Europe has a once in a generation chance to seize that potential opportunity. But it’s not going to happen on its own. We need new legal and policy frameworks—frameworks that have passed competitiveness checks, that nurture AI talent here in Europe, and that promote responsible AI innovation, access to new markets, and new investment.

Technological leadership requires a balance between innovation and regulation. Not micromanaging progress, but holding actors responsible when they violate public trust.

We’ve long said that AI is too important not to regulate, and too important not to regulate well.

The race should be for the best AI regulations, not the first AI regulations. Not looking for easy solutions, but making hard trade-offs, between security and openness, between data access and privacy, between explainability and accuracy.

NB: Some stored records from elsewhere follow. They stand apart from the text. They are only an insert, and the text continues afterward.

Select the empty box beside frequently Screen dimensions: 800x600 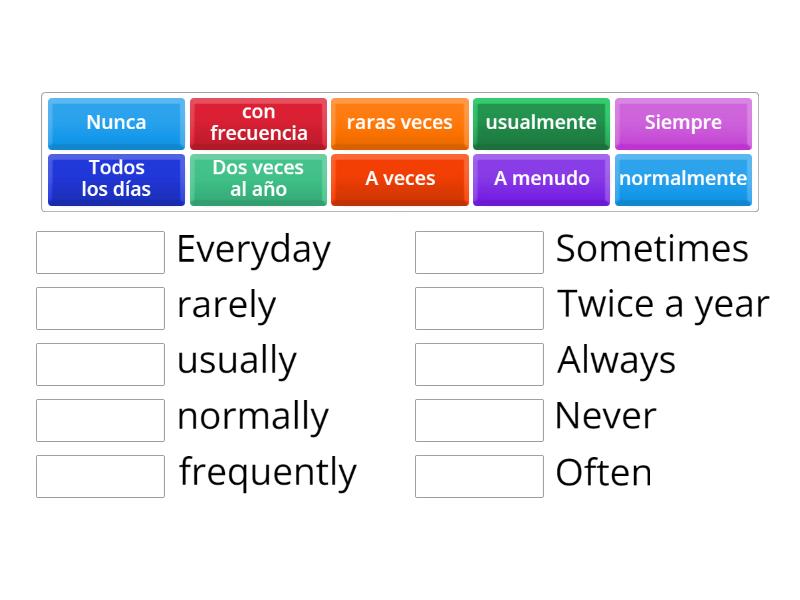(x=100, y=476)
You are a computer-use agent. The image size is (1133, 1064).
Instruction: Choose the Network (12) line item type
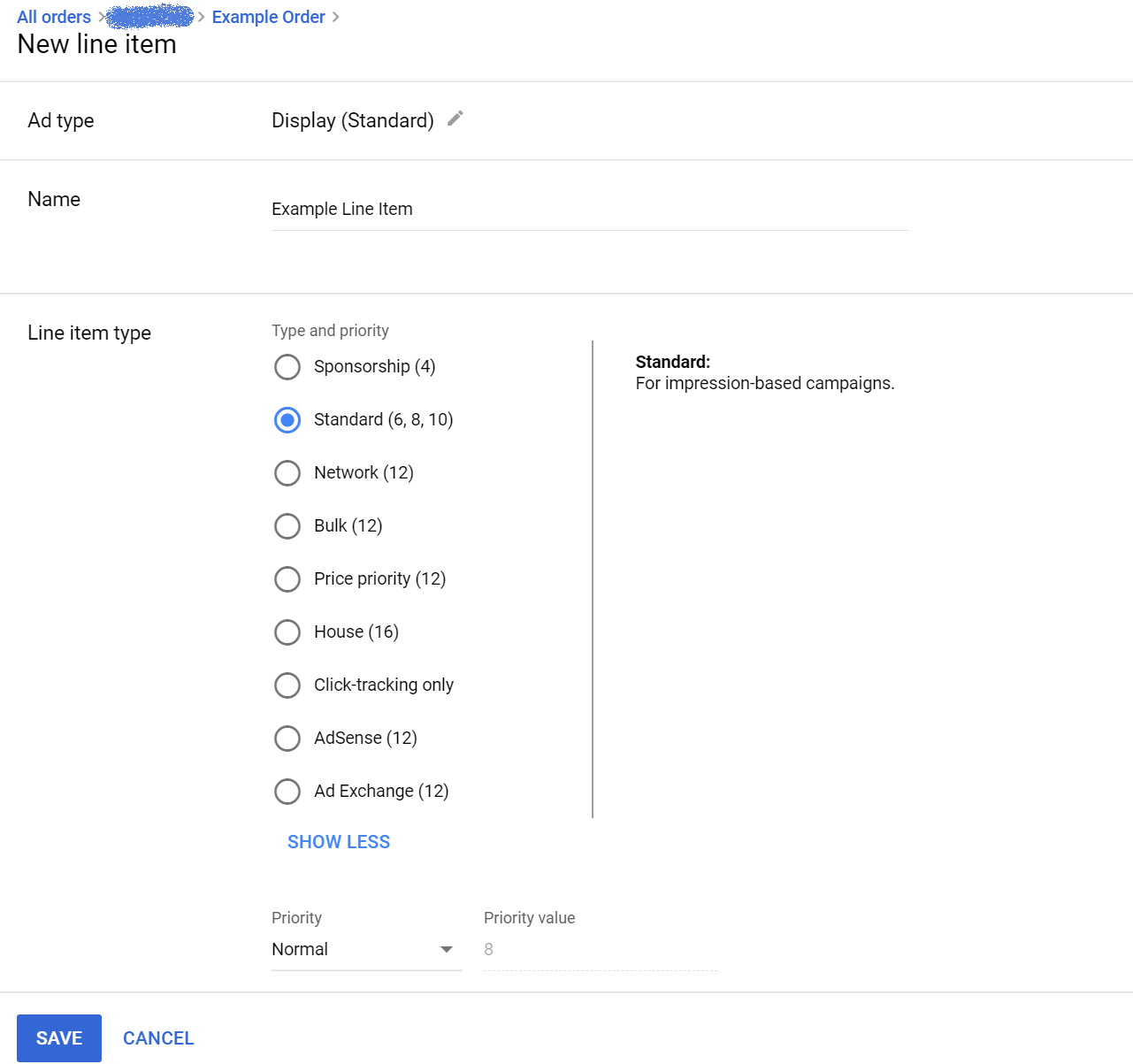pos(287,473)
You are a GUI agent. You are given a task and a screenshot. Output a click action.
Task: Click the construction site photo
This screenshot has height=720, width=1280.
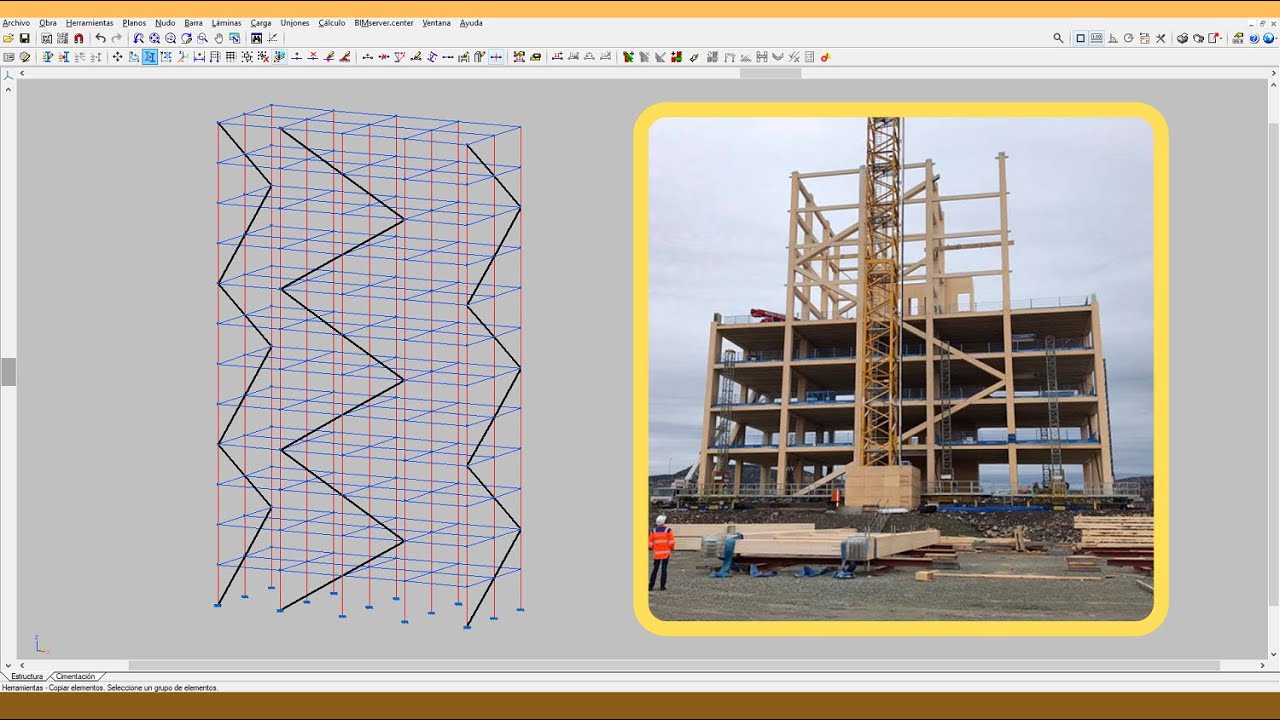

We’ll need widespread regulatory expertise, since every agency is going to need to be an AI agency. And we’ll need proportionate, risk-based rules that build on existing regulations and give businesses the confidence they need to keep investing in AI innovation.

Let me be clear: There are real challenges ahead on topics like misinformation, discrimination, and the future of work. But we’re making real progress on all fronts—there’s never been a challenge that humanity couldn’t find a way to address.

And maybe that’s the right note to end on.

When I was a kid in the United States, Star Trek talked about space as “the final frontier.”

But I don’t believe it: Science is an endless frontier. With risk, but also with boundless opportunity.

AI can not only address our hardest social challenges and solve problems on the frontiers of science, but it can also promote European, and democratic, geopolitical influence and competitive advantage.

We are encouraged to see governments stepping up: Singapore‘s AI Verify effort, the UK’s pro-innovation framework, the US Executive Order, the G7’s Hiroshima Process, and of course the EU AI Act and the EU-US Trade and Technology Council meetings.

When we look back on 2023, we may see it as a defining year in Europe’s AI journey.

As I said at the start of my talk, the countries that take advantage of this technology boldly and responsibly today are the ones that will maximize productivity and competitiveness tomorrow.

Each country, each region, needs to ask itself, “What is our digital strategy?”

Not just our cyber-strategy to defend, but our digital strategy to succeed.

We owe it to each other to get this right–through global, pro-innovation frameworks and affirmative policy agendas that maximize opportunity.

We look forward to working with leading thinkers on both sides of the Atlantic to build bold and responsible AI tools that benefit everyone.